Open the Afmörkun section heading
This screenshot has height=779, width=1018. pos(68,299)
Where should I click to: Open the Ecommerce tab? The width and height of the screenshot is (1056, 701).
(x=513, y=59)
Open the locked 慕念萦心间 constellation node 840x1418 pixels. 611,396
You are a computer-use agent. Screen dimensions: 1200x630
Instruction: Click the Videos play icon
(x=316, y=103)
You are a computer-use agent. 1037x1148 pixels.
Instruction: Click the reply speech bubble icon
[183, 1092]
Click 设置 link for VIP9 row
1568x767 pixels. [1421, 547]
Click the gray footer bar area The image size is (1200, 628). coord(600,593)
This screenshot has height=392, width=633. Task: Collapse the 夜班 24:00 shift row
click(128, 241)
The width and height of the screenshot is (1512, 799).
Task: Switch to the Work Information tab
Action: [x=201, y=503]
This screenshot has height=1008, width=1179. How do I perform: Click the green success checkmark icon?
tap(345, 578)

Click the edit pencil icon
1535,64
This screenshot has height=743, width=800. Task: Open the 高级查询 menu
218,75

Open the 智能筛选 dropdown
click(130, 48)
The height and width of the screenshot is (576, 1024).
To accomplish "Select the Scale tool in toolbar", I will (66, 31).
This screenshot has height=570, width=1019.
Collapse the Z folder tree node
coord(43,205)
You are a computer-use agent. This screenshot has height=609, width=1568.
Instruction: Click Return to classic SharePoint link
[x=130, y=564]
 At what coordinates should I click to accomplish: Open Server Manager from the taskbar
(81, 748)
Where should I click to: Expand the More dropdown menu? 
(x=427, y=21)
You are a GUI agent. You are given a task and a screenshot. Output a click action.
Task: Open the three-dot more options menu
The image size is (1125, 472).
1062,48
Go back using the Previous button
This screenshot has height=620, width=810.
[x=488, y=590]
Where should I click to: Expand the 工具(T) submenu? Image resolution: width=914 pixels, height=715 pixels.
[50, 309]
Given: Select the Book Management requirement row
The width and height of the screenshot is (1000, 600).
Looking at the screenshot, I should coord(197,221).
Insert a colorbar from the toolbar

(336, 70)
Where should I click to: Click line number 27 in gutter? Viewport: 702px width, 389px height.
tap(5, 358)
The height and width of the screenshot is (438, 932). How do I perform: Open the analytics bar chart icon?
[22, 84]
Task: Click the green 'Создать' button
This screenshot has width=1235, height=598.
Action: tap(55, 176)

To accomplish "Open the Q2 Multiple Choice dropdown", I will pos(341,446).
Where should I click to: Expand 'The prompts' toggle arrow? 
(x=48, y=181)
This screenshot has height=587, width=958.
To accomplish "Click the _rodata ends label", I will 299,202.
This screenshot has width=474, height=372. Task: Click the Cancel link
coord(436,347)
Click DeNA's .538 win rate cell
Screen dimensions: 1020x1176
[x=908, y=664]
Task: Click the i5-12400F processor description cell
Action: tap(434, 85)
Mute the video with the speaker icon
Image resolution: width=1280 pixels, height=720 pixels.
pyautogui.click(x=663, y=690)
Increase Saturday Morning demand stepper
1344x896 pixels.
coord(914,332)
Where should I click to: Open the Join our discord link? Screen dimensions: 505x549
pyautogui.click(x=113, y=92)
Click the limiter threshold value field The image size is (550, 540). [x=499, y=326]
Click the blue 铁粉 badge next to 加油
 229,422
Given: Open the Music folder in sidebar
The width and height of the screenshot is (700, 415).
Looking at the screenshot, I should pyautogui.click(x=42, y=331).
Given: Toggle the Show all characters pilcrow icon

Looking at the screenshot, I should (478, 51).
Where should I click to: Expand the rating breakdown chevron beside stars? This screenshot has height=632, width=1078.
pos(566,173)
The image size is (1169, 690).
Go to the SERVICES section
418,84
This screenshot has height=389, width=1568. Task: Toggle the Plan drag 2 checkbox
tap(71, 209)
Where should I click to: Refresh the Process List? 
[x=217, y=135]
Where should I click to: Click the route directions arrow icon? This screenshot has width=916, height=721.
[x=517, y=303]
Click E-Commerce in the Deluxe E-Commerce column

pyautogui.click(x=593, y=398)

· · · ·

▶ [TASK DESCRIPTION]: Reproduce the entries exactly, each one as given.

▶ [ANSWER FOR THIS EXERCISE]:
Open the Afmörkun section heading
This screenshot has height=779, width=1018. pos(68,299)
Where should I click to: Open the Ecommerce tab? The width and height of the screenshot is (1056, 701).
(x=513, y=59)
Open the locked 慕念萦心间 constellation node 840x1418 pixels. 611,396
You are a computer-use agent. Screen dimensions: 1200x630
Instruction: Click the Videos play icon
(x=316, y=103)
You are a computer-use agent. 1037x1148 pixels.
Instruction: Click the reply speech bubble icon
[183, 1092]
Click 设置 link for VIP9 row
1568x767 pixels. [1421, 547]
Click the gray footer bar area The image size is (1200, 628). coord(600,593)
This screenshot has height=392, width=633. Task: Collapse the 夜班 24:00 shift row
click(128, 241)
The width and height of the screenshot is (1512, 799).
Task: Switch to the Work Information tab
Action: [x=201, y=503]
This screenshot has height=1008, width=1179. How do I perform: Click the green success checkmark icon?
tap(345, 578)

Click the edit pencil icon
1535,64
This screenshot has height=743, width=800. Task: Open the 高级查询 menu
218,75

Open the 智能筛选 dropdown
click(130, 48)
The height and width of the screenshot is (576, 1024).
To accomplish "Select the Scale tool in toolbar", I will (66, 31).
This screenshot has height=570, width=1019.
Collapse the Z folder tree node
coord(43,205)
You are a computer-use agent. This screenshot has height=609, width=1568.
Instruction: Click Return to classic SharePoint link
[x=130, y=564]
 At what coordinates should I click to accomplish: Open Server Manager from the taskbar
(81, 748)
Where should I click to: Expand the More dropdown menu? 
(x=427, y=21)
You are a GUI agent. You are given a task and a screenshot. Output a click action.
Task: Open the three-dot more options menu
The image size is (1125, 472).
1062,48
Go back using the Previous button
This screenshot has height=620, width=810.
[x=488, y=590]
Where should I click to: Expand the 工具(T) submenu? Image resolution: width=914 pixels, height=715 pixels.
[50, 309]
Given: Select the Book Management requirement row
The width and height of the screenshot is (1000, 600).
Looking at the screenshot, I should coord(197,221).
Insert a colorbar from the toolbar

(336, 70)
Where should I click to: Click line number 27 in gutter? Viewport: 702px width, 389px height.
tap(5, 358)
The height and width of the screenshot is (438, 932). How do I perform: Open the analytics bar chart icon?
[22, 84]
Task: Click the green 'Создать' button
This screenshot has width=1235, height=598.
Action: tap(55, 176)

To accomplish "Open the Q2 Multiple Choice dropdown", I will pos(341,446).
Where should I click to: Expand 'The prompts' toggle arrow? 
(x=48, y=181)
This screenshot has height=587, width=958.
To accomplish "Click the _rodata ends label", I will 299,202.
This screenshot has width=474, height=372. Task: Click the Cancel link
coord(436,347)
Click DeNA's .538 win rate cell
Screen dimensions: 1020x1176
[x=908, y=664]
Task: Click the i5-12400F processor description cell
Action: tap(434, 85)
Mute the video with the speaker icon
Image resolution: width=1280 pixels, height=720 pixels.
pyautogui.click(x=663, y=690)
Increase Saturday Morning demand stepper
1344x896 pixels.
coord(914,332)
Where should I click to: Open the Join our discord link? Screen dimensions: 505x549
pyautogui.click(x=113, y=92)
Click the limiter threshold value field The image size is (550, 540). [x=499, y=326]
Click the blue 铁粉 badge next to 加油
 229,422
Given: Open the Music folder in sidebar
The width and height of the screenshot is (700, 415).
Looking at the screenshot, I should pyautogui.click(x=42, y=331).
Given: Toggle the Show all characters pilcrow icon

Looking at the screenshot, I should (478, 51).
Where should I click to: Expand the rating breakdown chevron beside stars? This screenshot has height=632, width=1078.
pos(566,173)
The image size is (1169, 690).
Go to the SERVICES section
418,84
This screenshot has height=389, width=1568. Task: Toggle the Plan drag 2 checkbox
tap(71, 209)
Where should I click to: Refresh the Process List? 
[x=217, y=135]
Where should I click to: Click the route directions arrow icon? This screenshot has width=916, height=721.
[x=517, y=303]
Click E-Commerce in the Deluxe E-Commerce column

pyautogui.click(x=593, y=398)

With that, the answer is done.